Why may hierarchical reinforcement learning give an answer of lesser quality?

Answer

A

The macro-actions may skip over possible shorter routes, that the primitive actions would have found.

Question 3

Q

Is hierachical reinforcement more general or less general?

Answer

A

More general
subtasks reduce brittleness due to overspecialization of policies. Policies become more general, and are able to adapt to changes in the environment more easily.

Question 4

Q

What is the options framework?

Answer

A

Whenever a state is reached that is a subgoal, then, apart from following a primitive action (main policy), you can follow the option policy, a macro action consisting of a different subpolicy specially aimed at satisfying the subgoal in one large step.

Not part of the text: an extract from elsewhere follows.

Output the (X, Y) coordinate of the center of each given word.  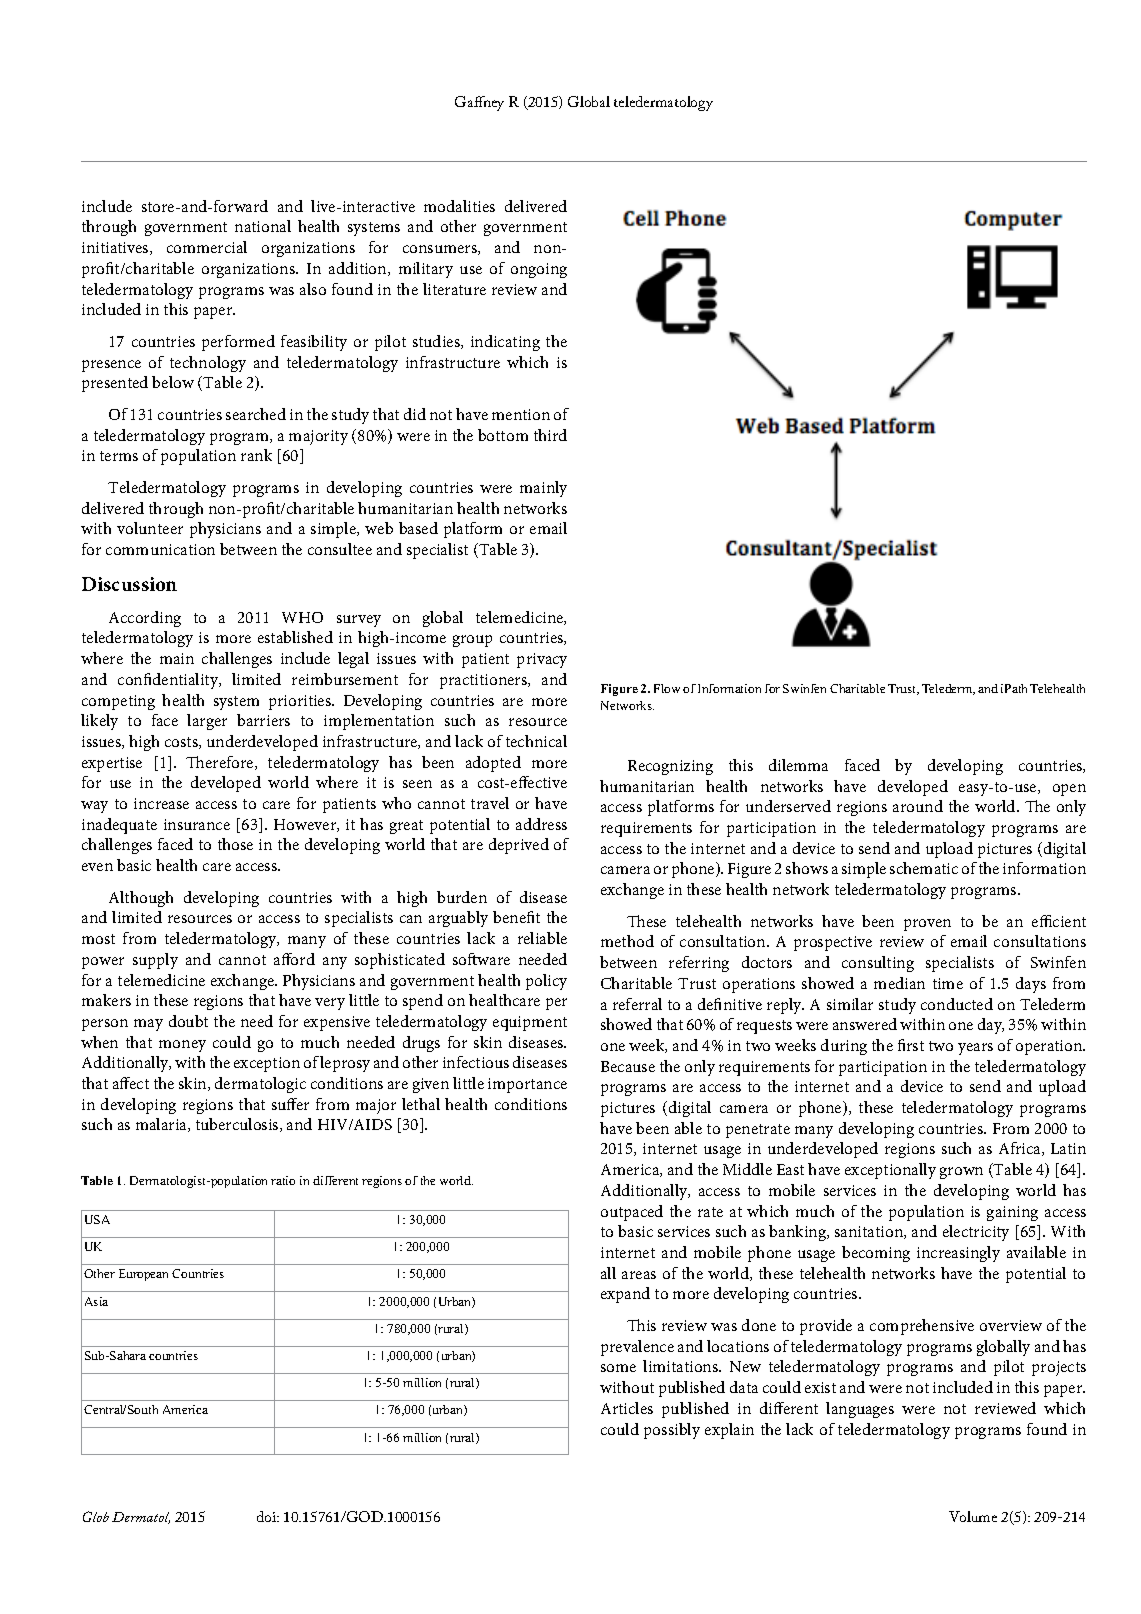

In this way macros are incorporated into the reinforcement learning framework.

Question 5

Q

What is an option?

Answer

A

An option is a group of actions with a termination
condition.
Options take in environment observations and output actions until a termination condition is met.

Question 6

Q

What are the three elements that an option consists of?

Answer

A

The initiation set 𝐼 ⊆ 𝑆 are the states that the option can start from
The subpolicy 𝜋 : 𝑆 × 𝐴 → [0, 1] internal to this particular option
The termination condition 𝛽 : 𝑆 → [0, 1] tells us if 𝜔 terminates in 𝑠

Question 7

Q

What is a macro?

Answer

A

Macros are combinations of primitive actions, and their use can greatly improve the performance of the policy.

Question 8

Q

What is intrinsic motivation?

Answer

A

An inner drive to explore.
Named so to contrast it with classic extrinsic motivation (the conventional RL reward signal).
Often related to model curiosity.

Question 9

Q

what are the three elements of an option 𝜔?

Answer

A

initialization set I_𝜔: the states that the option can start from
subpolicy 𝜋𝜔 (𝑎|𝑠): internal to this particular option
terminal condition 𝛽𝜔 (𝑠): tells us if 𝜔 terminates in s

Question 10

Q

How do multi agent and hierarchical reinforcement learning fit together?

Answer

A

agents often work together in teams or other hierarchical structure

Question 11

Q

What is so special about Montezuma’s Revenge?

Answer

A

The reward signal is little. The agent needs to walk without the reward changing

W8 Hierachical RL Flashcards

(11 cards)